◆ Problem statement
From the data that follows, print exactly the lines starting at the one containing "Tap the Do Not" and ending at the one containing "You are a computer-use agent. Screen"; include both of them and nothing more.

+++ Listed records

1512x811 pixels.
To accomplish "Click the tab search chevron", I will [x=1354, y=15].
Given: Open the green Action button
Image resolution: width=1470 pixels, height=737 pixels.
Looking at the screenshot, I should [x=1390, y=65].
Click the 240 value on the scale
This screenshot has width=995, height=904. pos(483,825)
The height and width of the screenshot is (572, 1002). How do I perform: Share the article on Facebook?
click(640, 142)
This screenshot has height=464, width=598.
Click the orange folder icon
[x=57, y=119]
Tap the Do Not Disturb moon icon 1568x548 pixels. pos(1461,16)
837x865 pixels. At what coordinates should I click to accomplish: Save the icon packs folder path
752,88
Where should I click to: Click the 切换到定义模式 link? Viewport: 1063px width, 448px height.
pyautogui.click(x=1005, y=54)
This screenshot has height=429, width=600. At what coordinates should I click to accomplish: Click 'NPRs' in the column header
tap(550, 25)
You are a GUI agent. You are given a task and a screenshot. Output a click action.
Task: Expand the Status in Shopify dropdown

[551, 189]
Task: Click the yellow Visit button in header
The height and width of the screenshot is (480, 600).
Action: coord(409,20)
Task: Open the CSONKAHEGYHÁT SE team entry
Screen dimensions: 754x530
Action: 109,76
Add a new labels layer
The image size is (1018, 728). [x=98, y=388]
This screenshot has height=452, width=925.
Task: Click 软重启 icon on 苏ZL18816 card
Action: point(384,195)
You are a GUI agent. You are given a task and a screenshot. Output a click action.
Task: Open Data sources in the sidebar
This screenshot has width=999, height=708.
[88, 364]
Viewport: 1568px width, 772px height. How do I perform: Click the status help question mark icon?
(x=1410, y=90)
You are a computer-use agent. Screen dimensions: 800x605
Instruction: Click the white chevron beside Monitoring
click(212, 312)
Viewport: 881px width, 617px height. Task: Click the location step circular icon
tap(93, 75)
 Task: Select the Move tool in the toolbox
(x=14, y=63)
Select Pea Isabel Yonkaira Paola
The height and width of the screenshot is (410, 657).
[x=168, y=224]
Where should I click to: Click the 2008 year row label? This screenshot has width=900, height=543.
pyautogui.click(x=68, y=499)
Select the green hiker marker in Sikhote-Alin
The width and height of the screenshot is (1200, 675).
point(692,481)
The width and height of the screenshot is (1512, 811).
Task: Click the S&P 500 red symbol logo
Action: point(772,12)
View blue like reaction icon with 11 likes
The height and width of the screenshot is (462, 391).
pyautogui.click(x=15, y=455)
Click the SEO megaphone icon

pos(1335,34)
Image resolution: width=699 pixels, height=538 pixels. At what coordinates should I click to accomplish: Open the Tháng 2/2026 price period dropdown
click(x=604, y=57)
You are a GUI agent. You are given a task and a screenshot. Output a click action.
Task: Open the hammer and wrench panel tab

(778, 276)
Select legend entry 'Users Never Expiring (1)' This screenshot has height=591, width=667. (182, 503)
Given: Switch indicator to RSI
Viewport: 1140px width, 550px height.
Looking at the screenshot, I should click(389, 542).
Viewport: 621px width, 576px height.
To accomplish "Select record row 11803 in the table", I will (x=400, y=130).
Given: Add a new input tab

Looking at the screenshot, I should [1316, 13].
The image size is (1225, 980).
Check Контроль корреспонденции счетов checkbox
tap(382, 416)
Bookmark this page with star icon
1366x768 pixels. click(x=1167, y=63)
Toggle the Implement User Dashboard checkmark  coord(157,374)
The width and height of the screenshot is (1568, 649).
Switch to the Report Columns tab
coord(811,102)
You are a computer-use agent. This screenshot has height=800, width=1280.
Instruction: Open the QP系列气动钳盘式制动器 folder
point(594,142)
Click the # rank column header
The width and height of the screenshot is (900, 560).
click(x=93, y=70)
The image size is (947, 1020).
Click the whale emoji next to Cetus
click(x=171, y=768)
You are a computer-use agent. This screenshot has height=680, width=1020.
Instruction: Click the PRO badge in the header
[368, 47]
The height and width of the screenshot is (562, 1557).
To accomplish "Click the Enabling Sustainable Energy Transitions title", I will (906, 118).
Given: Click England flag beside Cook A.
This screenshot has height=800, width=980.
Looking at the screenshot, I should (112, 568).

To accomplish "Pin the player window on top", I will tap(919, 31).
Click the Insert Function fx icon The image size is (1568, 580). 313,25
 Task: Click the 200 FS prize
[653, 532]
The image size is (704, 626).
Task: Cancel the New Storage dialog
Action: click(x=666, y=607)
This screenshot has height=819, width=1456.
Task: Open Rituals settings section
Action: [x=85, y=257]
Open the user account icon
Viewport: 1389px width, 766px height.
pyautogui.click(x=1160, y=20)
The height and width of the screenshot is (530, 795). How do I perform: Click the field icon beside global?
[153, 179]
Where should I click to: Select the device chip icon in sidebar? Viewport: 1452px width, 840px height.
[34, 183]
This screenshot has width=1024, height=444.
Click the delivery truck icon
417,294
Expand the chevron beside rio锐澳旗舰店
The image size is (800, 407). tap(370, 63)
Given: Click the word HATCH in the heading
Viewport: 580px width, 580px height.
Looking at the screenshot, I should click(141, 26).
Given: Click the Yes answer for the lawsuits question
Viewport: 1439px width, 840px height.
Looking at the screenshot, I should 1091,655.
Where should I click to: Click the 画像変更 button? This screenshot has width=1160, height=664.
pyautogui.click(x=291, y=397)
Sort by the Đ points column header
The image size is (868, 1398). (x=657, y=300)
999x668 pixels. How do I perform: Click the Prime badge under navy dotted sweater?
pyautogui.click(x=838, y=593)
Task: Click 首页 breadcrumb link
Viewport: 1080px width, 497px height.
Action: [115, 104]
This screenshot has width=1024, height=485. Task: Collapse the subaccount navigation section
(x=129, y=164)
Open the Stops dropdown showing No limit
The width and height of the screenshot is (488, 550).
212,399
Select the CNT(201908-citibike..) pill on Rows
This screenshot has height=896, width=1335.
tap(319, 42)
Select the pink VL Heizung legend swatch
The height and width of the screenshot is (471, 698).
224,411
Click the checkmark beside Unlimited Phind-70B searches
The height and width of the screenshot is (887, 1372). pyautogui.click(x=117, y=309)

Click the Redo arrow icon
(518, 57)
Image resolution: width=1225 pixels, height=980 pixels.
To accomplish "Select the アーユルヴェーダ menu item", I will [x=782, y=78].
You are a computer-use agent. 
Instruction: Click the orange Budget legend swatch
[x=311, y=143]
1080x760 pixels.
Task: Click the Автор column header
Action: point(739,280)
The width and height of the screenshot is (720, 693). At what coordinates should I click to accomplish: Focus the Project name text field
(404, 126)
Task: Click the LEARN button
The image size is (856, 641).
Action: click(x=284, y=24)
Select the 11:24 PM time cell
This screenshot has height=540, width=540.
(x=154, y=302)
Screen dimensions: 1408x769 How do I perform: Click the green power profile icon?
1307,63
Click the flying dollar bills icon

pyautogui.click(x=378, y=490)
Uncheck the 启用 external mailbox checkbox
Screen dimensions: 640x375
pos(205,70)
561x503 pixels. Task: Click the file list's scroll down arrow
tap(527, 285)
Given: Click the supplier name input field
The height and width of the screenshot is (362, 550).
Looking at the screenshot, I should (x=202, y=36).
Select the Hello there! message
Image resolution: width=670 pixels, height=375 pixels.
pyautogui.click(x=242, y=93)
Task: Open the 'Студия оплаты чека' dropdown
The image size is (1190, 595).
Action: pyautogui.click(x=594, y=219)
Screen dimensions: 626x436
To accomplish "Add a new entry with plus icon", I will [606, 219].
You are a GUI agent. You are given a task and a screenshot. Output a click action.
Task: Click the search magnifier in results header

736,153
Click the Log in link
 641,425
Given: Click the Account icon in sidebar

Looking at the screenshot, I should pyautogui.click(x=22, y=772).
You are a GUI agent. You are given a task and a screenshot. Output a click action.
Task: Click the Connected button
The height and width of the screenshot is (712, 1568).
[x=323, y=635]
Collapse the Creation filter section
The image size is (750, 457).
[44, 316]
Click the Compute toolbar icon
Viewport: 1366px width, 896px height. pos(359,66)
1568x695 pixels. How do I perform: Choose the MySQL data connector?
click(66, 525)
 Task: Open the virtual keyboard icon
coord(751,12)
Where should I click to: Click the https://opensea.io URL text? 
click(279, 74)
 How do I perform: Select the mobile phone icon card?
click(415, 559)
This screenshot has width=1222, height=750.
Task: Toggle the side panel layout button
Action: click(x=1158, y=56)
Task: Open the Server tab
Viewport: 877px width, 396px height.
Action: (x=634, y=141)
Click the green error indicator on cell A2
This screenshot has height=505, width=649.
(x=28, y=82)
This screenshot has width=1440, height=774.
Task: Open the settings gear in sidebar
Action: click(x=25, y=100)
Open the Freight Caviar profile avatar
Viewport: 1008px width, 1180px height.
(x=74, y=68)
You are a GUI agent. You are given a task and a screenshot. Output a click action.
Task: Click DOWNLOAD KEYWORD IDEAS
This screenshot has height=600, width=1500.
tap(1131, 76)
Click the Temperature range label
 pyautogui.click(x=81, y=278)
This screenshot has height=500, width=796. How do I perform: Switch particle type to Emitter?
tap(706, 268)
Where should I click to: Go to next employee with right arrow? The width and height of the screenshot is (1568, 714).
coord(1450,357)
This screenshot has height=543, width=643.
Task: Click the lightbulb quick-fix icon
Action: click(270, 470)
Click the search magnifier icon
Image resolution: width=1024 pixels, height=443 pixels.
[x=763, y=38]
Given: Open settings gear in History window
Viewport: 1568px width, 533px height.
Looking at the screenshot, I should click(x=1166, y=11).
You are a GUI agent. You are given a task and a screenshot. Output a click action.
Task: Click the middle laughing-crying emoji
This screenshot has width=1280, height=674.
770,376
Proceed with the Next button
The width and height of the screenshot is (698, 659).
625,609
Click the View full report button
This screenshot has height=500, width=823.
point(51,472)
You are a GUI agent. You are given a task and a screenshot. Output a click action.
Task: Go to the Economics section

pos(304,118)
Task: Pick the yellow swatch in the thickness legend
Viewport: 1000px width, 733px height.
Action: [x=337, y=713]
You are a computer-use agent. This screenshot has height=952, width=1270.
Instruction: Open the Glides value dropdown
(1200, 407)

++++++

◆ Answer area
Tap the Do Not Disturb moon icon 1568x548 pixels. pos(1461,16)
837x865 pixels. At what coordinates should I click to accomplish: Save the icon packs folder path
752,88
Where should I click to: Click the 切换到定义模式 link? Viewport: 1063px width, 448px height.
pyautogui.click(x=1005, y=54)
This screenshot has height=429, width=600. At what coordinates should I click to accomplish: Click 'NPRs' in the column header
tap(550, 25)
You are a GUI agent. You are given a task and a screenshot. Output a click action.
Task: Expand the Status in Shopify dropdown

[551, 189]
Task: Click the yellow Visit button in header
The height and width of the screenshot is (480, 600).
Action: coord(409,20)
Task: Open the CSONKAHEGYHÁT SE team entry
Screen dimensions: 754x530
Action: 109,76
Add a new labels layer
The image size is (1018, 728). [x=98, y=388]
This screenshot has height=452, width=925.
Task: Click 软重启 icon on 苏ZL18816 card
Action: point(384,195)
You are a GUI agent. You are given a task and a screenshot. Output a click action.
Task: Open Data sources in the sidebar
This screenshot has width=999, height=708.
[88, 364]
Viewport: 1568px width, 772px height. How do I perform: Click the status help question mark icon?
(x=1410, y=90)
You are a computer-use agent. Screen dimensions: 800x605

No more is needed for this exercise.